Health Rising summarizes Nancy Klimas' latest ME/CFS study

The GIST

  • It appears that problems with blood flows, oxygen utilization, and energy production combine together to make exercise pretty miserable in ME/CFS. The latest study from Nancy Klimas’s Institute for Neuroimmune Medicine makes it clear, though, we can’t keep the immune system out of the mix. This is, after all, an all-purpose disease.
  • This study assessed how the genes of immune cells (T, B, NK, dendritic, monocytes) in people with ME/CFS and healthy controls expressed themselves in response to exercise.
  • The genes of the healthy controls expressed themselves well. Over a hundred genes leapt into action during the exercise period. The immune cells of the ME/CFS patients, on the other hand, laid low and were basically MIA during the exercise period. In fact, not one gene met the criteria for activation.
  • This strange non-response or very limited response to a pretty darn big stressor like intense exercise has shown up in metabolic and protein studies in ME/CFS. For whatever reason (cellular exhaustion?), major systems in ME/CFS are simply not responding to exercise.
  • In the case of the immune cells this study was examining the major “downer” in the study was the inability of our old “friend” natural killer cells (NK cells) to show up. Problems with NK cells showed up early in ME/CFS and they’ve been consistently found.
  • In a rather remarkable coincidence (coincidence?), NK cells turn out to be the most exercise-responsive immune cell. During exercise NK cells become activated, and jump into the bloodstream where their levels increased 2-5xs. Unless you have ME/CFS that is. They didn’t “jump” nor did they appear to be become activated.
  • These cells apparently troll the bloodstream because exercise inevitably produces some damage as the free radicals leak out of the mitochondria. Studies suggest that in ME/CFS, exercise produces a lot of damage as it produces more free radicals than usual and the antioxidants that keep the free radicals in check are low.

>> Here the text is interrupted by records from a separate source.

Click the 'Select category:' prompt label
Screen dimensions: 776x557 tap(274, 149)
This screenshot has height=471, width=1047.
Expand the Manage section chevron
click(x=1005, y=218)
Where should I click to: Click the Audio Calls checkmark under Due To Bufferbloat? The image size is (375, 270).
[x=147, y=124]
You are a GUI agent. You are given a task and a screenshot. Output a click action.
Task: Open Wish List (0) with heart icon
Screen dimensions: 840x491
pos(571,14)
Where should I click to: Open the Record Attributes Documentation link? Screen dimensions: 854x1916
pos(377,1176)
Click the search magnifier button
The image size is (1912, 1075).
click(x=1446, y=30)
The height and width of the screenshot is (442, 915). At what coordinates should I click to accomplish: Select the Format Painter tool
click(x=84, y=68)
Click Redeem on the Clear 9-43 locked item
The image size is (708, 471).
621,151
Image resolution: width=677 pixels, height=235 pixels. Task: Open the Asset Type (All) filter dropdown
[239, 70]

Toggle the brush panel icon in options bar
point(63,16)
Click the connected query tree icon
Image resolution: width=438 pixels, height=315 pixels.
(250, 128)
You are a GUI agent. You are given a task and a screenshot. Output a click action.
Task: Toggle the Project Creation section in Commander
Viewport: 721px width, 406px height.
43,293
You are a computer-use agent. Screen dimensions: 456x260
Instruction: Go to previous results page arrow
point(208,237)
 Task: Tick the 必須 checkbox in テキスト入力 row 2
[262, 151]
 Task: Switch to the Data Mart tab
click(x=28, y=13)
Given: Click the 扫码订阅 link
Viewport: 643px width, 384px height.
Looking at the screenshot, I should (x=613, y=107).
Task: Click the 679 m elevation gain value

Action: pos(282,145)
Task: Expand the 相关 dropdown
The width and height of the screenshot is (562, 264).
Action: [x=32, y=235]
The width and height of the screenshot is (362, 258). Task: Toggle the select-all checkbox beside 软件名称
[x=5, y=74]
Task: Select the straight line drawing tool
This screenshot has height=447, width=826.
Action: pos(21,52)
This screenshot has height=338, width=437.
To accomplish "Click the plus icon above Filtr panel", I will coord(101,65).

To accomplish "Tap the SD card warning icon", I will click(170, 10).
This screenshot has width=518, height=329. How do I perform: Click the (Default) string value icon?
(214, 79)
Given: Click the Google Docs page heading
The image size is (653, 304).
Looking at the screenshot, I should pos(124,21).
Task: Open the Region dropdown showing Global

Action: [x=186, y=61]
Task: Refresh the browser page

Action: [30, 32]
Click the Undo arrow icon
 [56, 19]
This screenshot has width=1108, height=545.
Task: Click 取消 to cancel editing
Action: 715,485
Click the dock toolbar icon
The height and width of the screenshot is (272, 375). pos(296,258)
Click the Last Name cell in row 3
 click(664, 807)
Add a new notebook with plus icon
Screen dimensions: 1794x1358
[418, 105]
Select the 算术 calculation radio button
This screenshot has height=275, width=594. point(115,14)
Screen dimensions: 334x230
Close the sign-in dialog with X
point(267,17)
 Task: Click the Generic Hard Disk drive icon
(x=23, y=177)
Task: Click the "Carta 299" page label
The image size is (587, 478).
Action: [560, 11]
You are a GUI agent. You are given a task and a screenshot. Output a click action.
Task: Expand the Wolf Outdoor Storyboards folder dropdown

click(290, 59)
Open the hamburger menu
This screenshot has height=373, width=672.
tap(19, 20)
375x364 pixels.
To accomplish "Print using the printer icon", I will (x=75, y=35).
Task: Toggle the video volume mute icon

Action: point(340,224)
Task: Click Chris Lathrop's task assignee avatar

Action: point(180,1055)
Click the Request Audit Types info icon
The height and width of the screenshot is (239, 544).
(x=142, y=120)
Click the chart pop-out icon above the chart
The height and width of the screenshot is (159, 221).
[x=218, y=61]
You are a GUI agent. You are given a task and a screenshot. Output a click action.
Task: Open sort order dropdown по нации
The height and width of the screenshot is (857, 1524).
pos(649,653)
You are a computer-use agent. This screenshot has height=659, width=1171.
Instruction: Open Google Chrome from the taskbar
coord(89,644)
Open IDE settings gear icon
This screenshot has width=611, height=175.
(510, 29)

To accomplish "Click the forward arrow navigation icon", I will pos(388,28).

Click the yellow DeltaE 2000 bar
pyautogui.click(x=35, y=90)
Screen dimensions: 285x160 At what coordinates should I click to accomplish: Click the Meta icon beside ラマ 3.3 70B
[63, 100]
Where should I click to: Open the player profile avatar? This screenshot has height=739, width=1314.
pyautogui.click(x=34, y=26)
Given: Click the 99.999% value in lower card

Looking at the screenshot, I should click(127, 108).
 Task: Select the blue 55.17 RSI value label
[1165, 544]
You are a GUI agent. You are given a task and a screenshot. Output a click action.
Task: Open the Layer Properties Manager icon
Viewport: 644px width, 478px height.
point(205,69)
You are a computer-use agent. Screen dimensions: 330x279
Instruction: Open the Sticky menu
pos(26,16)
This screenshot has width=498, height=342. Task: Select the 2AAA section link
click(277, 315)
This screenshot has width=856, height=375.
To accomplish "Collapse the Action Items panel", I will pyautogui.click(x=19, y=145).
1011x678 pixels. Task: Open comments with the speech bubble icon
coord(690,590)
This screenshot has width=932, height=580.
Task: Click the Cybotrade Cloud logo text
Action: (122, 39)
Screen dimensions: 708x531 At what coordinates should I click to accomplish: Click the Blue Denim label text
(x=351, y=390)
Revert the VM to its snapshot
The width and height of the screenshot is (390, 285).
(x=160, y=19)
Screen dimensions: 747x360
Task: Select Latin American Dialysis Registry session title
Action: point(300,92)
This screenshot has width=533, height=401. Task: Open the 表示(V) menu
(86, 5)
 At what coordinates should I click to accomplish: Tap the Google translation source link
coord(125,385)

  • Because exercise appears to produce leaky gut in ME/CFS as well, NK cells would be needed to combat the bacteria that are showing up in the bloodstream.
  • In the after-exercise recovery period, perhaps struggling to clean up the damage, it was the ME/CFS patients’ immune cells whose gene expression exploded as about 50 percent more of their genes became activated. indeed, genes associated with the cellular response to stress and regulation of cellular response to stress that were amongst the most upregulated.
  • Plus 4 hours after exercise it appeared that the ME/CFS patient’s immune cells – in contrast to the healthy controls immune cells – were still trying to tamp down inflammation.
  • The authors concluded that “after significant exertion, ME/CFS patients are unable to mount the proper defenses to combat cellular stress, leaving their immune cells vulnerable to apoptosis (cell death)”.
  • Finally, because herpesviruses can infect natural killer cells, it’s possible that herpesvirus reactivation may play a role in all this.